Grêmio
A proposta feita pelo Grêmio na CBF, a regra que pode começar a valer e as dívidas por jogadores contratados
Resumo de informações do presidente Guerra no Band Sports:
- Independente do caso do Grêmio, vê o fato do procurador do STJD colocando o assunto da retirada dos cartões com muita aprovação porque mostra uma mudança de mentalidade do futebol brasileiro.
- Discorda que isso traria uma insegurança jurídica, que cada jogo seria contestado. Isso é uma excepcionalidade, em casos muito especiais, como foi no caso do Bragantino, no Flamengo, na Conmebol e até do zagueiro Dedê, lá atrás.
- A justiça não pode perpetuar o prejuízo. Já foram os pontos e ainda teriam o prejuízo da suspensão dos dois atletas, além deles irem pra julgamento, que poderia causar um terceiro prejuízo.
- Não acredita que a partida pode ser anulada. Não é essa a intenção. O Grêmio vê é um movimento para falar de arbitragem. Quer ajudar com propostas para que situações como essa não aconteçam.
- Precisam adotar medidas radicais para melhorar a qualidade dos árbitros a médio e longo prazo. Mas alguma coisa precisa ser feita imediatamente para que não se tenha suspeitas sobre a competição.
- A profissionalização não é só ter a carteira que o árbitro vai apitar melhor. Tem que ter uma arbitragem nacional, hoje, cada árbitro apita pelo seu estado. Têm 27 estados e cada um tem sua forma de interpretar a regra. O Brasil é continental. Tem que haver um projeto de médio e longo prazo para unificar essas regras, investir em infraestrutura, aumentar a carga de horário dos treinamentos e até melhor remuneração dos árbitros. Isso tudo foi levado na primeira reunião que fizeram na CBF, quando esteve lá com o Felipão.
- Um dos problemas do jogo contra o Bragantino foi a falta de melhores câmeras. Em um campeonato como o Brasileiro, não pode ter isso.
- Acha que teses conspiratórias só prejudicam o futebol brasileiro. A pauta do Grêmio é pela união dos clubes. Sempre buscou a unificação das Ligas. O produto futebol brasileiro pode ser melhor vendido em conjunto.
- É favorável ao Fair Play financeiro. E isso não precisa ser feito de uma vez só. Se a cada ano implementarem uma ou duas regras, em cinco ou seis anos terão uma boa legislação.
- Uma regra que resolveria um grande problema é não poder ter dívidas entre clubes da série A. Só pode jogar se não tiver dívida entre os clubes. É muito difícil porque tu vende, o clube comprador não paga, se beneficia tecnicamente de um atleta e quem vendeu não recebeu a grana para repor.
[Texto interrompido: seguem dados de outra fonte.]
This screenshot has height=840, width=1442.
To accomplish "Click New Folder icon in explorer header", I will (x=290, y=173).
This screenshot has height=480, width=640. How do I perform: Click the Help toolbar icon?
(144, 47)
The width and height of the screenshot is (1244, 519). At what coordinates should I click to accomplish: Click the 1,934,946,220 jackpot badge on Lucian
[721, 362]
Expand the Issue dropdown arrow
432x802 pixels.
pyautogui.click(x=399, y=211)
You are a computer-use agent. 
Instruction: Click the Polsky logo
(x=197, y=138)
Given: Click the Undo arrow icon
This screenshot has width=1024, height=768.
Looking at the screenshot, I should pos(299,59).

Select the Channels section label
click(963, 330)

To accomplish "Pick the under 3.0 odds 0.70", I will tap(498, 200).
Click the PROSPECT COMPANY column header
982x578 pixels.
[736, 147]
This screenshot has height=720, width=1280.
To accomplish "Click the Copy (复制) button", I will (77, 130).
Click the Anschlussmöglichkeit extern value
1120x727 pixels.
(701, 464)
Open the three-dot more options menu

- O Grêmio tem valores a receber e também a pagar para outros clubes. Deve valores para o Galo do Pavón ou do Jemerson (não lembrava) e pro Vitória pelo Wágner Leonardo.
- Para o Grêmio, o São Paulo deve parcelas do Ferreirinha e o Botafogo também atrasou na compra do Nathan Fernandes.
- Já aconteceu uma reunião na CBF onde escutaram exemplos do mundo todo sobre Fair Play financeiro. A tendência é que em novembro a CBF anuncie algumas regras a ser aplicadas.